## Document segment
=======
Tip for a happy life: when you get home after shopping at bricks-and-mortar stores, never check the online prices for what you’ve just bought.

Last Christmas we were given a gift voucher valid at a chain of stores in the UK, and thought it was time we spent it, so took a trip to our local city centre. One of us wanted Harry Potter and the Order of the Phoenix on DVD (£19.95) but in the end we settled on a XBox 360 game (Rayman Raving Rabbids – it’s not for me!) at £25.00.

Glanced at Amazon when we got back. The Potter film is £5.98 new or £4.25 used. The 360 game is £19.99 new or £9.99 “Like new”.

Our gift voucher has been spent mostly on propping up businesses that cannot compete with their online competition. Further, if we’d read the Amazon user reviews, we might have chosen a different game.

There are whole categories of goods where buying on the High Street is now hugely more expensive – and that’s without taking into account the travel and the hassle. I don’t mind paying a little more for the sake of supporting local shops and the community they provide, but these price differences are not sustainable.

How about the expert advice you get from a real shop, in specialist areas like electronics, computing, household goods? Frankly, and unless you are very lucky, the expertise readily available from user reviews or Google far exceeds what you are likely to receive out in town on a Saturday afternoon.

Retailing in the UK is shaky anyway, on account of tough economic conditions. I guess the online factor will accelerate the changes coming to our High Streets.
=======
## Task requirements
1. In the post about shop versus online prices, rewrite the passage starting at "Retailing in the" and ending at "our High Streets.", replacing "High Streets" with "town centres".
2. Condense the paragraph beginning "There are whole categories of goods" from the post about shop versus online prices into two or three short bullet points that keep its main facts.

## Dataset records
=======
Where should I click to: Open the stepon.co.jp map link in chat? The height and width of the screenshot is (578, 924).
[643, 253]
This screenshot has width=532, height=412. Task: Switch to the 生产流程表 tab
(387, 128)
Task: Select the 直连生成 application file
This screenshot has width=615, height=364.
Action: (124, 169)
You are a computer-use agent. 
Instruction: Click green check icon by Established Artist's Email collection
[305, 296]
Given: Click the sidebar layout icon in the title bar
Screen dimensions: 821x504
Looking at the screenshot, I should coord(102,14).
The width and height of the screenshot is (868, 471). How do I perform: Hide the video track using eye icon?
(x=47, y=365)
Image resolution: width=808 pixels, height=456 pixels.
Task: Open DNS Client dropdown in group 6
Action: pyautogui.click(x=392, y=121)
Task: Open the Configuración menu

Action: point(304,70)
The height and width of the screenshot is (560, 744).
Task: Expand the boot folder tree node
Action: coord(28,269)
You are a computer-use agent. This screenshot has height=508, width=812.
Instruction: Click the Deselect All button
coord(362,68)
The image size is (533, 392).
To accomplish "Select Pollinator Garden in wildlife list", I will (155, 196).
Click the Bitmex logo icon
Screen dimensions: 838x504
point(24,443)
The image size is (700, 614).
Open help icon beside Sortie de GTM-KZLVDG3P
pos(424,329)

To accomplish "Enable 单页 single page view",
=======
## Answer set
1.
Retailing in the UK is shaky anyway, on account of tough economic conditions. I guess the online factor will accelerate the changes coming to our town centres.

2.
- For whole categories of goods, buying on the High Street now costs far more, even before counting travel and hassle.
- The writer will pay a little more to support local shops and their community, but says these price gaps are not sustainable.